* [Page excerpt]
A large male bear, serial-numbered 711/568, was originally released as a research target by the Forestry Bureau’s Dongshih Forest District Office in November 2018. He was rescued from a trap in Mt. Dongmao in Taichung on October 1, 2020, where it entered the public’s sight. Between October 2020 and May 2022, the bear had been caught in a trap twice, rescued, rehabilitated, and released after recovery. But it eventually met an unfortunate end. The Forestry Bureau said that since the bear rescue began, the Dongshih Forest District Office under the Forestry Bureau had commissioned a production company, Vision Way Communication to perform video recording. After its death, the Forestry Bureau decided to present the full story of the bear to the public through a documentary film. In addition to presenting personal recounting of experience by people who participated in the rescue, care, and release process, as well as efforts of various public departments and private units working on Formosan black bear conservation, the film also highlights how humans and bears should interact rationally from the perspective of mountain villagers.
Vicky Yen Wen-Ru, the film’s director, said that the team produced the film mainly from the perspective of “people who actually cared for Formosan black bear No. 711/568.” According to her, the most touching part of the filming process was that even though the bear had somehow always decided to come out and explore during public holidays (Mid-Autumn Festival and Lunar New Year), even though its mischievous behavior was a source of frustration, and even though the process was so unpredictable that they didn’t know when it would end, nobody ever gave up on him. Everyone did their best to watch over the bear until the very end.

Mountain Is Our Home, So Was His.

* [Requests]
1. Decide whether each statement agrees with the passage about bear 711/568, answering yes or no and quoting the deciding words: (a) the bear was first released as a research target in November 2018; (b) the bear was caught in a trap three times between October 2020 and May 2022; (c) the company hired to record video was Vision Way Communication.
2. From the passage about bear 711/568, write out the part starting with "Vicky Yen Wen-Ru, the" and going on through "the very end.".

* [Recorded data]
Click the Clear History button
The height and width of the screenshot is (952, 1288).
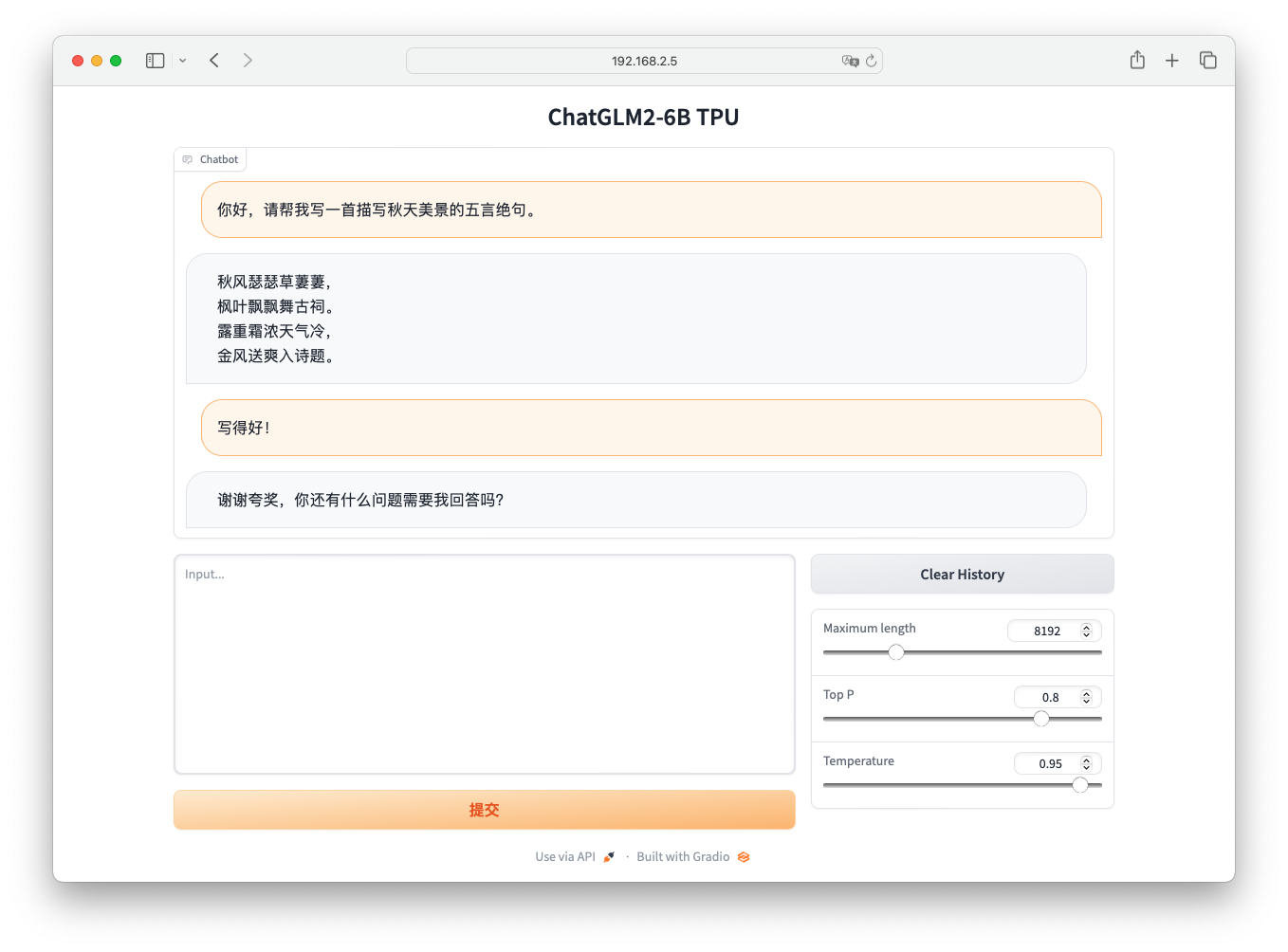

* [Completed exercise]
1.
(a) Yes: "was originally released as a research target by the Forestry Bureau’s Dongshih Forest District Office in November 2018"
(b) No: "the bear had been caught in a trap twice"
(c) Yes: "had commissioned a production company, Vision Way Communication to perform video recording"

2.
Vicky Yen Wen-Ru, the film’s director, said that the team produced the film mainly from the perspective of “people who actually cared for Formosan black bear No. 711/568.” According to her, the most touching part of the filming process was that even though the bear had somehow always decided to come out and explore during public holidays (Mid-Autumn Festival and Lunar New Year), even though its mischievous behavior was a source of frustration, and even though the process was so unpredictable that they didn’t know when it would end, nobody ever gave up on him. Everyone did their best to watch over the bear until the very end.